In addition, two other precedential decisions of the Federal Circuit counsel against
supplementation of the administrative record in this instance. First, the APA standard of
review for bid protests brought in this court was central to the holding in Alabama
Aircraft Industries, Inc.-Birmingham v. United States, 586 F.3d 1372 (Fed. Cir. 2009)

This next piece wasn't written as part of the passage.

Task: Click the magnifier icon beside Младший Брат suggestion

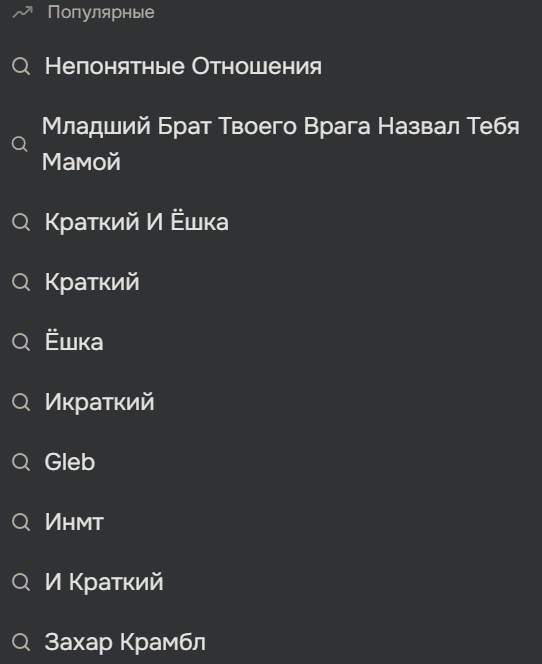Action: pos(19,144)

(Alabama Aircraft). The following passage explains why the trial court’s bid protest
decision failed that standard and was reversed:
The trial court’s duty was to determine whether the agency’s pricerealism analysis was consistent with the evaluation criteria set forth in the
RFP, see Galen Med. Assocs., Inc. v. United States, 369 F.3d 1324, 1330
(Fed. Cir. 2004), not to introduce new requirements outside the scope of the
RFP. The court’s attempt to rewrite the RFP to account for the impact of
aging aircraft in the manner the court preferred went beyond the scope of the
court’s review, and amounted to an impermissible substitution of the court’s
judgment for the agency’s with regard to how the contract work should be
designed. See Motor Vehicle Mfrs. [Ass’n of U.S., Inc. v. State Farm Mut.
Auto. Ins. Co., 463 U.S. 29, 43 (1983)] (“The scope of review under the
‘arbitrary and capricious’ standard is narrow and a court is not to substitute
its judgment for that of the agency.”).
This is not a case in which the agency “entirely failed to consider an
important aspect of the problem.” Id. As explained, the agency considered
the aging aircraft issue, but because the impact on future requirements was
unknown, it decided the best approach was to provide all offerors with the
three-tier work package on which to base their proposals. This was a
determination well within the agency’s discretion. The agency’s subsequent
price-realism analysis based on the set work package was not arbitrary and
capricious, and the trial court’s contrary determination was not within the
court’s scope of review under the APA standard.
Alabama Aircraft, 586 F.3d at 1375-76.
Here, if the court were to supplement the administrative record with the Reed
Report, it, too, would be introducing a new requirement, rewriting the RFP, and
impermissibly substituting its judgment for that of the agency as to how to measure the
relative merits of the submitted proposals. Id. Mr. Reed’s “value-added attributes”
6
measure that he applied to Voith’s proposal is not outlined in the RFP.5 See ECF No.
54-1 at 1. This court declines plaintiff’s invitation to substitute its judgment for the
agency’s in a manner prohibited by Alabama Aircraft, which is precedent binding on this
court.6
Finally, as noted by both the government and Alstom, if Voith had wished to
substitute its “value-added attributes” measure for the evaluation measures included in
the solicitation, or add this “necessary” analysis to those measures, ECF No. 54 at 15;
ECF No. 54-1 at 1, the proper time to have done so would have been pre-award, not postaward. ECF No. 60 at 5; ECF No. 62 at 33. This type of challenge must be brought
before proposals are received by the agency. See Blue & Gold Fleet, L.P. v. United
States, 492 F.3d 1308, 1313 (Fed. Cir. 2007) (“We also hold that a party who has the
opportunity to object to the terms of a government solicitation containing a patent error
and fails to do so prior to the close of the bidding process waives its ability to raise the
same objection subsequently in a bid protest action in the Court of Federal Claims.”).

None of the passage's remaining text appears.